Scaling to 1M+ Requests/Day

The Reality of High-Traffic Systems

Most applications never hit 1M requests/day. But the ones that do — and weren't designed for it — experience the same failure modes: CPU saturation, connection pool exhaustion, memory leaks under load, and cascading failures when one dependency slows down.

The good news: scaling is not magic. It is a series of well-understood techniques applied in the right order.

Vertical vs Horizontal: Know When to Stop Scaling Up

Vertical scaling (bigger server) is fast and requires no code changes. It is also a dead end. A 64-core machine with 256GB RAM is expensive and still has an upper bound.

Horizontal scaling (more servers) requires your application to be stateless — any instance can handle any request. This means:

Session state in Redis, not in memory
File uploads to object storage (S3), not the local filesystem
Scheduled jobs with distributed locking, not cron on a single host

Get your application stateless first. Everything else follows.
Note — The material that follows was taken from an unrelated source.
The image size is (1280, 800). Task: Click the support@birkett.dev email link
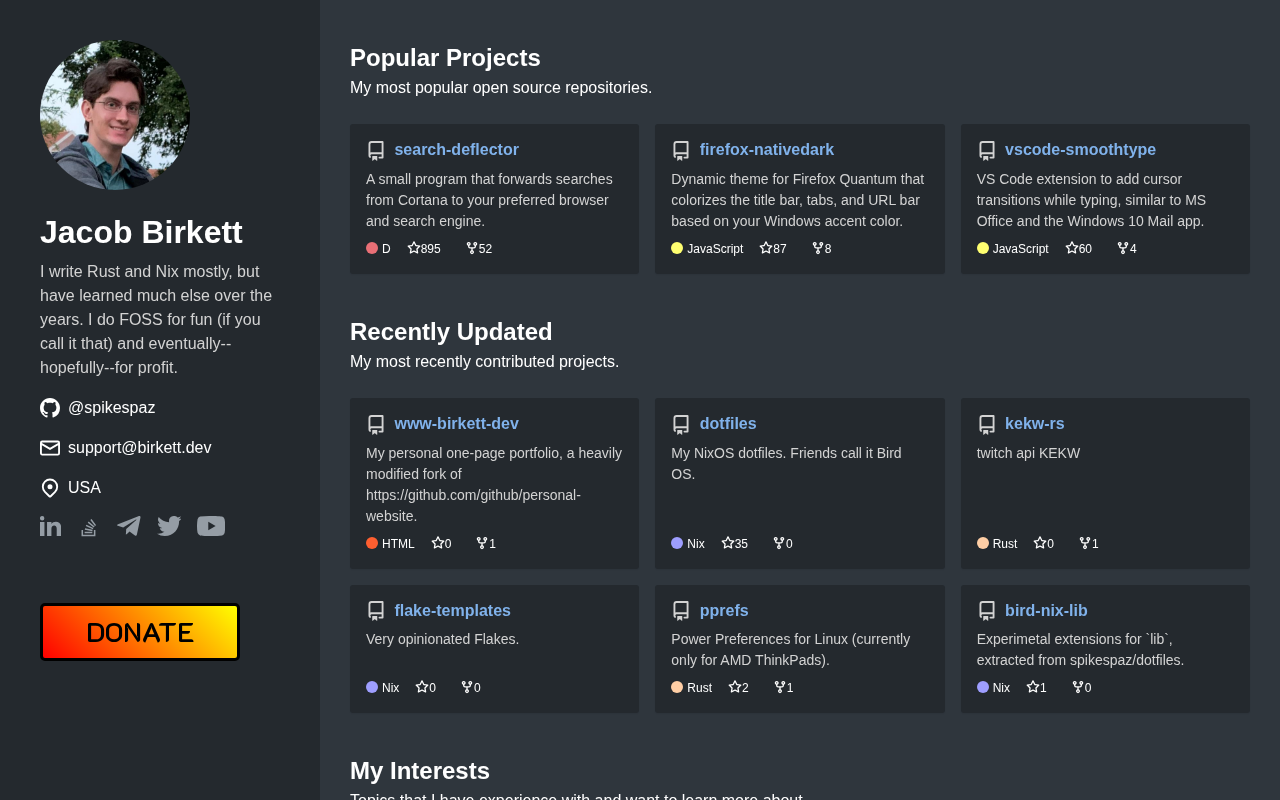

Node.js Clustering: Using All CPU Cores

Node.js runs on a single thread by default. A 16-core server runs your app at 1/16th capacity without clustering.

        import cluster from 'cluster'
        import { cpus } from 'os'

        if (cluster.isPrimary) {
          const numCPUs = cpus().length
          for (let i = 0; i < numCPUs; i++) {
            cluster.fork()
          }
          cluster.on('exit', (worker) => {
            console.log(`Worker ${worker.process.pid} died — restarting`)
            cluster.fork()
          })
        } else {
          // Your Express/Fastify app
          startServer()
        }

In production, use PM2's cluster mode instead — it handles worker management, zero-downtime restarts, and memory limit enforcement.

Connection Pool Tuning

Database connections are expensive. Default pool sizes are almost always wrong for production.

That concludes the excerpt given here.